How NVIDIA Builds Open Data for AI

A collaborative approach to scaling trustworthy AI systems and agents.

AI progress is usually framed when it comes to model capability and efficiency. In point of fact, every training pipeline ultimately rests on a knowledge layer that determines how those models behave.

As agentic systems change into more autonomous, the information they’re trained on increasingly determines what they know, how they reason, and what they will safely do. Yet much of today’s training data stays opaque, fragmented, or siloed across teams.

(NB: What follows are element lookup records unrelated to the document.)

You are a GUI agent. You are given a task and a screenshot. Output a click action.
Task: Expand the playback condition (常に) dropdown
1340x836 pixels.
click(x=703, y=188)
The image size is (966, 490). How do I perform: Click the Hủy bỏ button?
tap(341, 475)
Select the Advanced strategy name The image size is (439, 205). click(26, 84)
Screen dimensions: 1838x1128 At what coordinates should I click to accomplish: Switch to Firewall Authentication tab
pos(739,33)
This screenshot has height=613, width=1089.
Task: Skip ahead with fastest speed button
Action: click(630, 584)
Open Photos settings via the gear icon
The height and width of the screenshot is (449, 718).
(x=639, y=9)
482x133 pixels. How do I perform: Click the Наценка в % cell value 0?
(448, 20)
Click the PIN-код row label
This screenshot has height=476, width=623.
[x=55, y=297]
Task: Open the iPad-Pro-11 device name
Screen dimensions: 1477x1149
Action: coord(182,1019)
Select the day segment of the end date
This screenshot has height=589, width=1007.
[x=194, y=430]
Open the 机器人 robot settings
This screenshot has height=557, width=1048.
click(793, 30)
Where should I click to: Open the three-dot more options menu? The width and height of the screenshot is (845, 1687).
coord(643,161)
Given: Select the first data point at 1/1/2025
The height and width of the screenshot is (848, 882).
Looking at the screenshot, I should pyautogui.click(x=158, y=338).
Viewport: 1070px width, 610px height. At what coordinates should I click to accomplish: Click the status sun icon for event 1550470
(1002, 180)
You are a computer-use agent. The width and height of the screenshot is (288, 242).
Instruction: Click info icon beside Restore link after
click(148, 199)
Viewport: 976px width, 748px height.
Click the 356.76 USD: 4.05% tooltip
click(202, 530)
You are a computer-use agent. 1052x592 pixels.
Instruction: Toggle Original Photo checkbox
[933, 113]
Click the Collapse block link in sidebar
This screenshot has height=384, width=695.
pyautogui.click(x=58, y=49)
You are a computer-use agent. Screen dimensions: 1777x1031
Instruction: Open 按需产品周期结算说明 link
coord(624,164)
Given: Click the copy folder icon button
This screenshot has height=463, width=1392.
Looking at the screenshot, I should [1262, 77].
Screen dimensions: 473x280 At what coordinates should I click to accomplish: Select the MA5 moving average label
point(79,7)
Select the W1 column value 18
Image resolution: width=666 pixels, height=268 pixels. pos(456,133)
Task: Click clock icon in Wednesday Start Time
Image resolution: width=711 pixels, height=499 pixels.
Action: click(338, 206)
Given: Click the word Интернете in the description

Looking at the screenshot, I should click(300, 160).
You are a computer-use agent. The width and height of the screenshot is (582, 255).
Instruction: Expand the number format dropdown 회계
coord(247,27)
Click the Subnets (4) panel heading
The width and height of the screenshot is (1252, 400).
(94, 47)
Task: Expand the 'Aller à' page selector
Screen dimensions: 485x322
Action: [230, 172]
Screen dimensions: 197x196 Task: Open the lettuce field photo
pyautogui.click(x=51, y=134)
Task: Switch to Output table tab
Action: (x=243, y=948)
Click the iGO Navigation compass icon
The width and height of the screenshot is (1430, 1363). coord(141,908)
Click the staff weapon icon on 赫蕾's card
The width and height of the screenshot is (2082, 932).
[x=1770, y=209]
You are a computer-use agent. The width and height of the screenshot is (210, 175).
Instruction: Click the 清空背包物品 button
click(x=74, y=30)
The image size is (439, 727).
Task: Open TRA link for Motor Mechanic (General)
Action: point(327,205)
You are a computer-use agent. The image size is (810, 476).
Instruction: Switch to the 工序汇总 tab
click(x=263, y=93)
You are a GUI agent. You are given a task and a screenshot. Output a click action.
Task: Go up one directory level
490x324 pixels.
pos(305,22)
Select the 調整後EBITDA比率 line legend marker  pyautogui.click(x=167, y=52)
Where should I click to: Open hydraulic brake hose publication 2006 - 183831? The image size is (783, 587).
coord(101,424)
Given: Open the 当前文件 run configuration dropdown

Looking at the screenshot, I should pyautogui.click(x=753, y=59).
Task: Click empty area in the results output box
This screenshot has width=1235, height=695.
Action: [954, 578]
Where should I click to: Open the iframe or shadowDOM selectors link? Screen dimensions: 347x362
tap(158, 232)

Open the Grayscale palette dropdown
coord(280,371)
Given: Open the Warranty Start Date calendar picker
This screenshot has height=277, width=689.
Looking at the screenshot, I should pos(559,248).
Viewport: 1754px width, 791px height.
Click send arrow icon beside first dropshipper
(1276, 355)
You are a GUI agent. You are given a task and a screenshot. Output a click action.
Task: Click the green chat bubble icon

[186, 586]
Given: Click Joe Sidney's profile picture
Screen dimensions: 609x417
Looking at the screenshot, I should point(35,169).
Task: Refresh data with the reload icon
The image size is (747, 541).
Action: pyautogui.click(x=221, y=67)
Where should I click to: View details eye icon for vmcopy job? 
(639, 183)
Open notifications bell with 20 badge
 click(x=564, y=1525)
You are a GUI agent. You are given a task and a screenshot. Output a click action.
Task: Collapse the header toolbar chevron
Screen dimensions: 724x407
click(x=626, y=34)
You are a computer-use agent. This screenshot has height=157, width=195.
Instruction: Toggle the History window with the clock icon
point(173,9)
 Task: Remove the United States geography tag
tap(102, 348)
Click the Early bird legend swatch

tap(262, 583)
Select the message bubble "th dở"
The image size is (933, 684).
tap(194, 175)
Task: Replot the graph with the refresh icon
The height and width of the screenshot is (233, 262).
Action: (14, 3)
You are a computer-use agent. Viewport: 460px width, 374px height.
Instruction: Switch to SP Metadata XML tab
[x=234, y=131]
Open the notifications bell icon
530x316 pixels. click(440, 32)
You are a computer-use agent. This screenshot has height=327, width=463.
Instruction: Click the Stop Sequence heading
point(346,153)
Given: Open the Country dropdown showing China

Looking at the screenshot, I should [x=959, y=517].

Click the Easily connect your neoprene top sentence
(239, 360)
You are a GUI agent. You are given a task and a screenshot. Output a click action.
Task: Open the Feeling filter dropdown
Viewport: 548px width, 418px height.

Open data access changes that equation. It gives developers a faster and less expensive path to constructing high-quality models, while making evaluation and improvement easier across the ecosystem. For this reason NVIDIA releases open datasets alongside its open models, tools, and training techniques.

AI-Data Bottlenecks

Constructing high-quality datasets stays one in every of the biggest bottlenecks in AI development. Organizations often spend hundreds of thousands of dollars and months—and even greater than a yr—collecting, annotating, and validating data before a single model training run begins. Even when models are deployed, access to domain expertise and evaluation frameworks stays an evergreen challenge.

NVIDIA goals to scale back this friction by publishing permissively licensed datasets on HuggingFace with training recipes and evaluation frameworks on GitHub that developers can construct on immediately. So far, we’ve shared greater than 2 petabytes of AI-ready training data across greater than 180 datasets and 650+ open models. And we’re just getting began.

Real-World Open Datasets

NVIDIA’s open data releases span multiple domains — from robotics and autonomous systems to sovereign AI, biology, and evaluation benchmarks. Built by teams across NVIDIA, these datasets reveal how shared data can speed up real-world AI development.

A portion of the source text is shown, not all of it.